Answer:
Explanation:
Let's first find the total volume of clay used for the cone and the sphere:
For the cone, we need the formula for the volume of a cone: Vcone = (1/3)πr^2h, where r is the radius of the base and h is the height.
Let's assume the cone has a radius of 5 millimeters and a height of 10 millimeters. Then, the volume of the cone is:
Vcone = (1/3)π(5^2)(10) = (1/3)π(250) = 83.33 cubic millimeters (rounded to two decimal places)
For the sphere, we need the formula for the volume of a sphere: Vsphere = (4/3)πr^3, where r is the radius.
Let's assume the sphere has a radius of 4 millimeters. Then, the volume of the sphere is:
Vsphere = (4/3)π(4^3) = (4/3)π(64) = 268.08 cubic millimeters (rounded to two decimal places)

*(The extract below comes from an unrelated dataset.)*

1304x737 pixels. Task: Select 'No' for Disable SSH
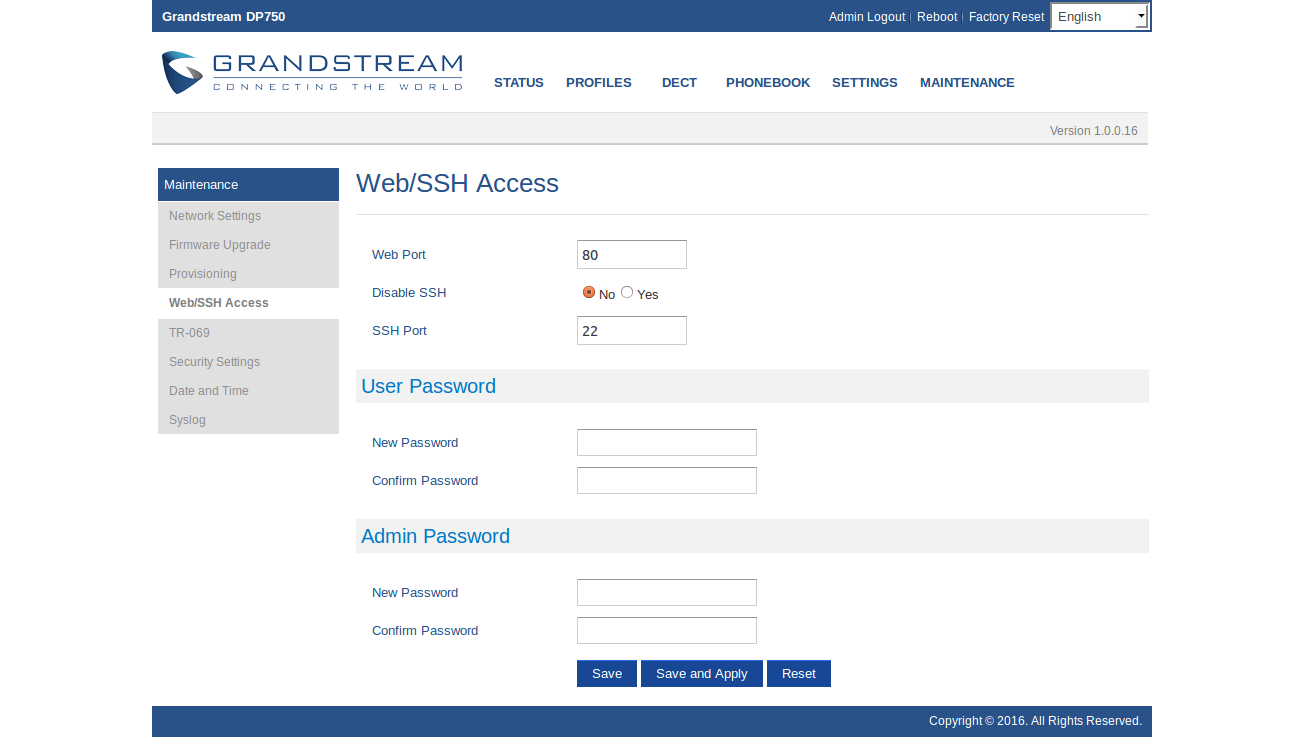pos(589,293)
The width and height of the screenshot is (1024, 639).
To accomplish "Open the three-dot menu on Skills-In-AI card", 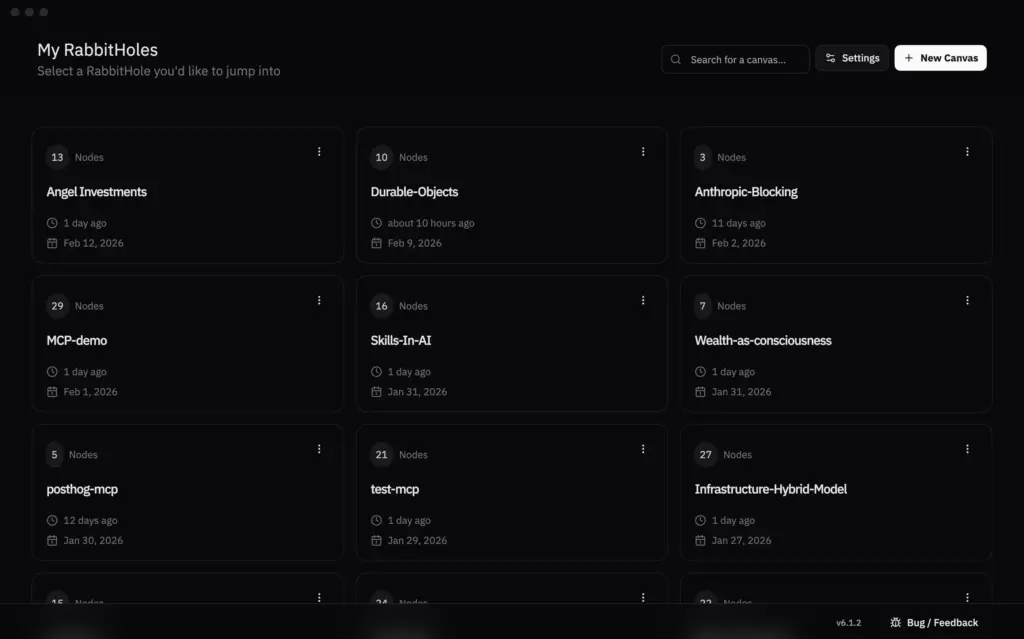I will click(x=643, y=300).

The total volume of clay used for the cone and the sphere is:
Vcone + Vsphere = 83.33 + 268.08 = 351.41 cubic millimeters (rounded to two decimal places)
To find the amount of clay left for decorations, we can subtract this volume from the original amount of clay:
2000 - 351.41 = 1648.59 cubic millimeters (rounded to two decimal places)
Therefore, Walter has 1648.59 cubic millimeters of clay left for decorations.